--- Exercise ---
The line with "Tap the German flag symbol icon" marks where to begin. Please copy it and each line after it to the end of the records below, exactly.

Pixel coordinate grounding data
- - - - - - -
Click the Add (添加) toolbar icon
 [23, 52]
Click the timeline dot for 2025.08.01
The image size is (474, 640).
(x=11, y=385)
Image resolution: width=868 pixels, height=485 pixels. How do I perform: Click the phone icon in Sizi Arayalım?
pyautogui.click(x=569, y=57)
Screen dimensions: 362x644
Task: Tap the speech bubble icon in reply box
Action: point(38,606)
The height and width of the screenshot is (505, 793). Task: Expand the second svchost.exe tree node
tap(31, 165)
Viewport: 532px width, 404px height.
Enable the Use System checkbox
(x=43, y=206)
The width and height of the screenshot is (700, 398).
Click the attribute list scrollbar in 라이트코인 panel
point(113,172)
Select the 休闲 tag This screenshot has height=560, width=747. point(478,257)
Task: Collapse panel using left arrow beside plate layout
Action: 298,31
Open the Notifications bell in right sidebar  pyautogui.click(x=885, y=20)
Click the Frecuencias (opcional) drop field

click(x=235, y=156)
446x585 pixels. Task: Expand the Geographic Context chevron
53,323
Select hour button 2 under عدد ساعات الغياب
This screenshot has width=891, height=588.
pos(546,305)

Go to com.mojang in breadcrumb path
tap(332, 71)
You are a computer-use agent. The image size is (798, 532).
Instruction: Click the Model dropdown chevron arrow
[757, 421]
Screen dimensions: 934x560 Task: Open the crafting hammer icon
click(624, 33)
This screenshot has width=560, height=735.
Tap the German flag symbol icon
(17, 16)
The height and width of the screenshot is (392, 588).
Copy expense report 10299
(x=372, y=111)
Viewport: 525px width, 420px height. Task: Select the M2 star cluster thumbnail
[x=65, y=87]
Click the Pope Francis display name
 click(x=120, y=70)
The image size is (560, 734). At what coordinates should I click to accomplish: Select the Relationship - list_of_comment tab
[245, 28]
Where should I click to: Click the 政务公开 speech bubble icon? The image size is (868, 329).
- - - - - - -
--- Solution to the exercise ---
Tap the German flag symbol icon
(17, 16)
The height and width of the screenshot is (392, 588).
Copy expense report 10299
(x=372, y=111)
Viewport: 525px width, 420px height. Task: Select the M2 star cluster thumbnail
[x=65, y=87]
Click the Pope Francis display name
 click(x=120, y=70)
The image size is (560, 734). At what coordinates should I click to accomplish: Select the Relationship - list_of_comment tab
[245, 28]
Where should I click to: Click the 政务公开 speech bubble icon? The image size is (868, 329).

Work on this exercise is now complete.